>> start Extracted text

The Equality Bill is slowly making its way through Parliament. This long and cumbersome draft (over 500 pages!) is another attempt to ‘simplify’ employment law. It will trigger the rewriting of many a policy, the collection of more data, and ever more litigation as the new definitions and terminology are clarified through the legal appeal process.
Any organisation that allows its recruitment, management and retention policies to be governed by the ‘minimum’ provisions of employment law is doomed to constant rewrites and ‘add-ons’ that impede the organisation’s function.
A healthy organisation needs the best staff it can get at every level of seniority. It is highly unlikely that excluding women, people from a particular race, religion, orientation, age or disability will generate this result. Aside from any legal or moral argument, group exclusions are not an effective way to choose who gets which job. We might as well say everyone wearing shoes and not trainers today is the Board, and everyone else is not!
The problems of ‘indirect discrimination’ disappear if an organisation properly assesses what needs to be achieved and how. If there is a genuine requirement for a job to be done at a particular time, in a particular way, and there truly is no alternative, then imposing that requirement on an individual is unlikely to be indirect discrimination.
It is the lack of investigation of alternatives (and the lack of documentation of this process) that causes most of the problems. We still tend to think – the job must be done this way – because it is currently being done that way. This is a particular problem with the part-time/flexible working debate. Most organisations are happy to have junior staff work part time (duties permitting), but many declare that senior jobs must be accompanied by full time (if not full time plus) attendance. This stops at board level though, where many directors are on the board of multiple companies or organisations.

>> end Extracted text
>> start Dataset section

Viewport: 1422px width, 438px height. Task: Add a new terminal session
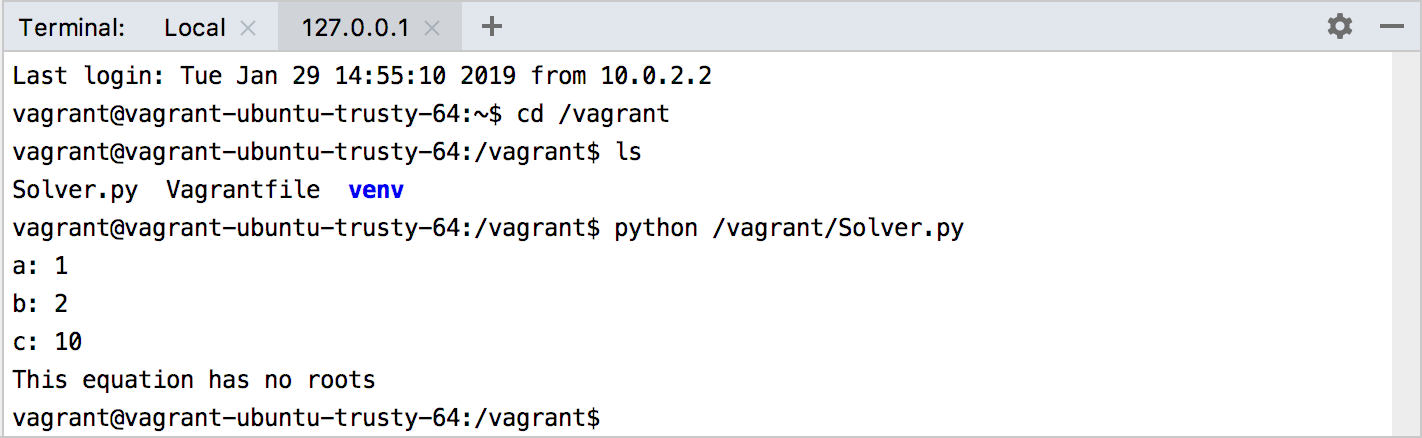491,27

>> end Dataset section

:: Set problem 1 ::
Answer these from the article on the Equality Bill:
(a) How long is the draft Bill?
(b) What causes most of the problems?
(c) At what level does the demand for full-time attendance in senior jobs stop?
:: Set problem 2 ::
Please write what comes next in the article on the Equality Bill, starting after its last sentence.
The material above is separate from the article on the Equality Bill.

:: Final answer 1 ::
(a) Over 500 pages.
(b) The lack of investigation of alternatives and the lack of documentation of this process.
(c) Board level.

:: Final answer 2 ::
The ‘compliance only’ approach to equality can result in an ‘inputs measurement’ approach to work. But surely now more than ever before, the real issue is not the inputs but the results. It is results that deliver customer service, profitability and stakeholder approval. There are few organisations who can survive the next few years on ‘good attempt, nice inputs’.
The ‘compliance’ approach is neither necessary nor sufficient to achieve good ‘equality’ objectives. In fact the compliance approach can give ‘equality’ a bad name, in that it can come pretty close to imposing quotas or favouring one group over another.
Whilst there is a moral and political argument for putting historically disadvantaged groups into improved positions within society, in an employment context you corrupt the effectiveness of the organisation if you extend the concept beyond enabling those individuals to attain the necessary qualifications/experience/adjustments in order to be able to compete effectively.
We need the best people we can find to help navigate our organisations through these troubling times. Wherever those people come from and whatever ‘minority boxes’ they do or don’t tick on your diversity survey, it is vital to find the best, brief them well, and let them thrive.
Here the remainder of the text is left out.